How to use Terraform to schedule backups for your Google Cloud SQL database
You may be thinking “but Google SQL database instances already provide automated and on-demand backups, why would you need to use terraform to deal with it?”. Well, the issue is that if your database instance is deleted, for instance after a manual mistake or a Google Cloud SQL outage, so are your backups!
This is why we decided to save those backups in a google storage bucket, and you will soon discover that this process is really easy to do with Terraform.
Prerequisites :
- Have a project in Google Cloud Platform (GCP)
- Have a Cloud SQL database defined in GCP
- Install Terraform CLI on your computer (see documentation here, or simply run
brew install terraform
if you are a mac user) - Install gcloud CLI
Here are the steps we are going to follow in this article :
1. Setup the terraform config for your Google Cloud project
- Run
gcloud init
andgcloud auth application-default login
to allow terraform to benefit from your access rights when you run terraform commands locally - From your console, create a new bucket (its name has to be unique among all the buckets that exist in GCP so we suffix it with the project id for this purpose) :
PROJECT_ID="your-project-id"
BUCKET_NAME="gs://terraform-state-$PROJECT_ID"

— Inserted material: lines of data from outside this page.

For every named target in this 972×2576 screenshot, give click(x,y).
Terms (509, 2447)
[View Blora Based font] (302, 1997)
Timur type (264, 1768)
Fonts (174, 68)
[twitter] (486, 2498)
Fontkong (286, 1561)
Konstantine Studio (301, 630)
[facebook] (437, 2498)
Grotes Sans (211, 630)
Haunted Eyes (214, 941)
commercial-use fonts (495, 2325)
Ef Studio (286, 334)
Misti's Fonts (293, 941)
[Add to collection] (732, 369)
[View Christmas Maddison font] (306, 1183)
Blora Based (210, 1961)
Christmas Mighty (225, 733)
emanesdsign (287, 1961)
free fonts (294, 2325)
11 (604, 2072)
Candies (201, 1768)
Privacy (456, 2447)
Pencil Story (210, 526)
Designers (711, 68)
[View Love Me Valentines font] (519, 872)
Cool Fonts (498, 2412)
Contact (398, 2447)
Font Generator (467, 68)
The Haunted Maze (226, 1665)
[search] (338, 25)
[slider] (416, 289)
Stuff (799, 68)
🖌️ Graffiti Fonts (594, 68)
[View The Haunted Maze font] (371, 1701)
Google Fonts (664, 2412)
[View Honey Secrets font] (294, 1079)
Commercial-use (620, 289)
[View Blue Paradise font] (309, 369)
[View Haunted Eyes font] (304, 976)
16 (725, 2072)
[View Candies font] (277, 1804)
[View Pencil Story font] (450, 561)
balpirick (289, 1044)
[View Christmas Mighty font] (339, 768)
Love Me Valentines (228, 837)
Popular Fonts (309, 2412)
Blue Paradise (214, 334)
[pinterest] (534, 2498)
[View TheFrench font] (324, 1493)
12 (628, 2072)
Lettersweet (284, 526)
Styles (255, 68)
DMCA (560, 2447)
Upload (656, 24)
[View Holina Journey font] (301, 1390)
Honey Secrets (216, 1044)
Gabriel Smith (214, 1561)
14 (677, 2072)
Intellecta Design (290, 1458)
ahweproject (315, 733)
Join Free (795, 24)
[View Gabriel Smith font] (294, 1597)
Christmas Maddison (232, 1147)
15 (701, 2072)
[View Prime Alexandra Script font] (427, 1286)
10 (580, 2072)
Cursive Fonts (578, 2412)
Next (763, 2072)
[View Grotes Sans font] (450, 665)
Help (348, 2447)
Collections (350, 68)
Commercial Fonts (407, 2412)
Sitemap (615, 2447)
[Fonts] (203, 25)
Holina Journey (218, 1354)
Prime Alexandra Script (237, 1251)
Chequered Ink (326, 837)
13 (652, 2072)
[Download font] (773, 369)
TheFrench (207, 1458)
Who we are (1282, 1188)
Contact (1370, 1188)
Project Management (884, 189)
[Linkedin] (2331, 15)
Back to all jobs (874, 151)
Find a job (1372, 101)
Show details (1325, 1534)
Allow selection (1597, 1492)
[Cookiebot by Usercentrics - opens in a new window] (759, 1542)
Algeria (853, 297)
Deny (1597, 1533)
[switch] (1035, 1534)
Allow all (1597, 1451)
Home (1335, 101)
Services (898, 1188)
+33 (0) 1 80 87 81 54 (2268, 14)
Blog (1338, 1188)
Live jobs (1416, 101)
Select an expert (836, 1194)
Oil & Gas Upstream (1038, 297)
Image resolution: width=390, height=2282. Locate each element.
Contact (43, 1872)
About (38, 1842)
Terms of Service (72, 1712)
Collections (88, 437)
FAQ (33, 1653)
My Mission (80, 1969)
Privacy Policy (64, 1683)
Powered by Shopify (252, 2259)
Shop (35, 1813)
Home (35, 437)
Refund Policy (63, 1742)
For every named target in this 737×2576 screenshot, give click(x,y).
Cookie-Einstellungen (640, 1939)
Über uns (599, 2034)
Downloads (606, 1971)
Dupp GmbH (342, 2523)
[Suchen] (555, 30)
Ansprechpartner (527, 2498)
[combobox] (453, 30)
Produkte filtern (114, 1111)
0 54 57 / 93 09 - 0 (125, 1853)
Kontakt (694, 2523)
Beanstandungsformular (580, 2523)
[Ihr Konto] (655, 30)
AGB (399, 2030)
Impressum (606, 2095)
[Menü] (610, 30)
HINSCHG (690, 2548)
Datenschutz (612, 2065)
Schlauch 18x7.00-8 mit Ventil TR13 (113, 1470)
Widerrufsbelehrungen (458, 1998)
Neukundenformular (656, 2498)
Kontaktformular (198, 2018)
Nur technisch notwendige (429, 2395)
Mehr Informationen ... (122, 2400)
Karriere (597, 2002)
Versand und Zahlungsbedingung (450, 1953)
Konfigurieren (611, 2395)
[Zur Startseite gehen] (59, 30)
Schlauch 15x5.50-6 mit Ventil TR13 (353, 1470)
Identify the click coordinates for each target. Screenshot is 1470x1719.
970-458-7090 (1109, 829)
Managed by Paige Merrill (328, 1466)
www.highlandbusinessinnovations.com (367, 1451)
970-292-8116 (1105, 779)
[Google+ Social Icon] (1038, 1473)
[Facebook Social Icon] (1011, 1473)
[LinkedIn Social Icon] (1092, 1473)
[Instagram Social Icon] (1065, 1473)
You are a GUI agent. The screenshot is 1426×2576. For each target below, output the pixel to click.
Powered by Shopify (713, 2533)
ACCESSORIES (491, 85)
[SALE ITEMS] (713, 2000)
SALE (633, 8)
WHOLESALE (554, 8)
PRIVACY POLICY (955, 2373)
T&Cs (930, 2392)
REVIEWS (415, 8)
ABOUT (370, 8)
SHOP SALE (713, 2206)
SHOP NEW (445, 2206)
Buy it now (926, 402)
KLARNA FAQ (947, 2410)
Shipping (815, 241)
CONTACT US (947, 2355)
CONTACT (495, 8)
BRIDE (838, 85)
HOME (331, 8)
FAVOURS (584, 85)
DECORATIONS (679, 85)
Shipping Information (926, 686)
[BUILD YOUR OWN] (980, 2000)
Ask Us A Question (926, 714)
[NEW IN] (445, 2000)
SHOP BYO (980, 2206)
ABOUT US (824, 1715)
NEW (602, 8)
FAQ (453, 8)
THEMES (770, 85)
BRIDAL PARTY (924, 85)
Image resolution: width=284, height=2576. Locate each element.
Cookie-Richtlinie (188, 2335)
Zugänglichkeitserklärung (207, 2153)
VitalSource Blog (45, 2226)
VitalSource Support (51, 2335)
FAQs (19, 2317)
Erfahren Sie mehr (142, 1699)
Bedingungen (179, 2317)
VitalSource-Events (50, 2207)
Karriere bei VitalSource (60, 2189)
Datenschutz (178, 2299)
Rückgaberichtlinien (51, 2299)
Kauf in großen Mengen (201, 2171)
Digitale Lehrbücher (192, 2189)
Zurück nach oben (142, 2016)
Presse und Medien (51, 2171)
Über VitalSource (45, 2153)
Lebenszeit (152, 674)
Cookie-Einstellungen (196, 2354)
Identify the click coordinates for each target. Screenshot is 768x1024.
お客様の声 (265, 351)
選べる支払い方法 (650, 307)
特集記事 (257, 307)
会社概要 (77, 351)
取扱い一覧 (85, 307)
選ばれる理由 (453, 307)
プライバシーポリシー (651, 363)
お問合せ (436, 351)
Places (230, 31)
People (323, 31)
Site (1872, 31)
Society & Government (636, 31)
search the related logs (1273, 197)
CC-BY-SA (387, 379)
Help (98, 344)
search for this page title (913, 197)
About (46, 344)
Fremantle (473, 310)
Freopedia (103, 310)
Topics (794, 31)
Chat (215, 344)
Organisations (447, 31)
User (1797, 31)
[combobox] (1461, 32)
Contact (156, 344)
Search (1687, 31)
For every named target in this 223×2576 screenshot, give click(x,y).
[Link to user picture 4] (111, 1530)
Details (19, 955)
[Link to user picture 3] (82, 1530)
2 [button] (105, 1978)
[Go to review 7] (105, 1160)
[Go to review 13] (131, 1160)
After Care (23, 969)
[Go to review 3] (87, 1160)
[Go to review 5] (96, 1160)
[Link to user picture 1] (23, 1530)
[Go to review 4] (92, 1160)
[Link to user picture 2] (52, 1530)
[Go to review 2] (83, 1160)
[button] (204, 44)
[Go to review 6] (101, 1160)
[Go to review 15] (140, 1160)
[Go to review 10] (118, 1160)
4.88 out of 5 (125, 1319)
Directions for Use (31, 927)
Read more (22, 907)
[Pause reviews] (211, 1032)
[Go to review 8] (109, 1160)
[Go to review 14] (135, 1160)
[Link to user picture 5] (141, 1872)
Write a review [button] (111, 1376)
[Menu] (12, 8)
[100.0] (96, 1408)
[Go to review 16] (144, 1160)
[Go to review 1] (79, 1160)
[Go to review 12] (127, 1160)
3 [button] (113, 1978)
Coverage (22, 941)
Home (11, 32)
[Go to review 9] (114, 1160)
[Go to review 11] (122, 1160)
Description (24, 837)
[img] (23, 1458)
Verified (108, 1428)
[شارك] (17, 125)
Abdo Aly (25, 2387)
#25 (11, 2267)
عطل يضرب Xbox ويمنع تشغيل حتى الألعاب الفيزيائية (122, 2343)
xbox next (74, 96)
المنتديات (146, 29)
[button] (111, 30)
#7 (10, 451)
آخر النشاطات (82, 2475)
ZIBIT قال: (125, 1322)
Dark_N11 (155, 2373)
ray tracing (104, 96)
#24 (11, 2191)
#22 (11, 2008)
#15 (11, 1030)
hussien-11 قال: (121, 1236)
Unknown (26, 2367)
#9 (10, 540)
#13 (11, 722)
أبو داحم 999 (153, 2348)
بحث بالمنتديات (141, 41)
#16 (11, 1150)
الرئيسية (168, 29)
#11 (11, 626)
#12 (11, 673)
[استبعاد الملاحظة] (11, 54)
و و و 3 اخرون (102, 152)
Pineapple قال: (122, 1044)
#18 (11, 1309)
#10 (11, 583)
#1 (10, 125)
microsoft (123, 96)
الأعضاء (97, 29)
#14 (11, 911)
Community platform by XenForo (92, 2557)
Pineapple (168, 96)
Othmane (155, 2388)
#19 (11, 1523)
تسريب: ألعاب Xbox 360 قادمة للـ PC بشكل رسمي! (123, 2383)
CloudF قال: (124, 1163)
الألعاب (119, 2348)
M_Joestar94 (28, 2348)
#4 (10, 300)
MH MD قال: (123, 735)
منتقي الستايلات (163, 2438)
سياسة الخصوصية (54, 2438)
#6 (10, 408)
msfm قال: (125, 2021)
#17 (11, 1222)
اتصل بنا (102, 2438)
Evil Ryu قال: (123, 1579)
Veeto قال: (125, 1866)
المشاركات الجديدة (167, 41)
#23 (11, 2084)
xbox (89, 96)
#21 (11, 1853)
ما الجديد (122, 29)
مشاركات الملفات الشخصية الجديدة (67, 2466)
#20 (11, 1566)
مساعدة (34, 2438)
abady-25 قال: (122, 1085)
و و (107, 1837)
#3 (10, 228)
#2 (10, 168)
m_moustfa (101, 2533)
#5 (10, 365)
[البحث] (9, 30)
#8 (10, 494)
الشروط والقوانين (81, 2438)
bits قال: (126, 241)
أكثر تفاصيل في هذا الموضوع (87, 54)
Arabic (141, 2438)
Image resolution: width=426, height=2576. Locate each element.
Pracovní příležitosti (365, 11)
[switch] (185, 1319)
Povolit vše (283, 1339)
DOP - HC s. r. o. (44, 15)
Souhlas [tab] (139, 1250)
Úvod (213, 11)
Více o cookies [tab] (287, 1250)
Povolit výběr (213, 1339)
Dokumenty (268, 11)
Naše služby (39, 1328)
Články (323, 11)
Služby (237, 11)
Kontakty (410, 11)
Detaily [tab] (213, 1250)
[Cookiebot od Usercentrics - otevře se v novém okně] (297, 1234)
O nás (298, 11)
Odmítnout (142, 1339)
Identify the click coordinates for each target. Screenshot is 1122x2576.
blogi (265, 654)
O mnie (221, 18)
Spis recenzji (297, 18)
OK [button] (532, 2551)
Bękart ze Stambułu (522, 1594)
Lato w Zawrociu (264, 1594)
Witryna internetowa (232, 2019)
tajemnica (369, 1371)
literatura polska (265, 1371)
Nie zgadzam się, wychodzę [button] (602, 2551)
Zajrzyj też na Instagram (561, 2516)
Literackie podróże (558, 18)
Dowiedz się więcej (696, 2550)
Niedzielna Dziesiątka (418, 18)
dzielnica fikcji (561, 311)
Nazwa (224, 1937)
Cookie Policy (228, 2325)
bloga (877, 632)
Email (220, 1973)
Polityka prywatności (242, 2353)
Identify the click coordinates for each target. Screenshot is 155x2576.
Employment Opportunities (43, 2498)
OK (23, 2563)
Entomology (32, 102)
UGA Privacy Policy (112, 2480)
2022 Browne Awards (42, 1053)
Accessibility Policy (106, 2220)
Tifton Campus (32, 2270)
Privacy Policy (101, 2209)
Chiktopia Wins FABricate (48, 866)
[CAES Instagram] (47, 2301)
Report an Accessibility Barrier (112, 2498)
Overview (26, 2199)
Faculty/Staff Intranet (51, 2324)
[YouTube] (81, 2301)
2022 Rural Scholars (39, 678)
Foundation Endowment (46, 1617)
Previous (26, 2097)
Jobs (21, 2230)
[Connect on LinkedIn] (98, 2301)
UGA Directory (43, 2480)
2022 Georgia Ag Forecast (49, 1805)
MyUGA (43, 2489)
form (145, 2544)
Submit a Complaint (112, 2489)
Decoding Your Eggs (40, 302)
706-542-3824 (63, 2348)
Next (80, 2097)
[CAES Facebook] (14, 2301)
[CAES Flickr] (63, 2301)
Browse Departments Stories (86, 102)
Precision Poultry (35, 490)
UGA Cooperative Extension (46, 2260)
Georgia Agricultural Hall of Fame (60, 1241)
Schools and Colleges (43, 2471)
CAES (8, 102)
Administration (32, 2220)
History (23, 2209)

gsutil mb -p $PROJECT_ID $BUCKET_NAME
gsutil versioning set on $BUCKET_NAME
- Go in GCP and check that a bucket
terraform-state-your-project-id
has been created - In your project repository, create a folder
terraform
with the following architecture :
terraform/
production/ // I named it after the name of a specific environment
// but you can name it as you like
- Create a file
production/main.tf
:
terraform {
backend "gcs" {
bucket = "terraform-state-your-project-id"
prefix = "terraform/state"
}
}provider "google" {
region = "europe-west1"
zone = "europe-west1-d"
}
You may be wondering “but what is this terraform state”? This state is a sort of screenshot of your resources configuration that you are about to link with Terraform. It will use this state to make changes to your infrastructure.
An interesting advantage of storing this state in a bucket is that everyone will share the same configuration. Moreover, if you are editing the state, Terraform will lock it so that no one else would be able to edit it at the same time.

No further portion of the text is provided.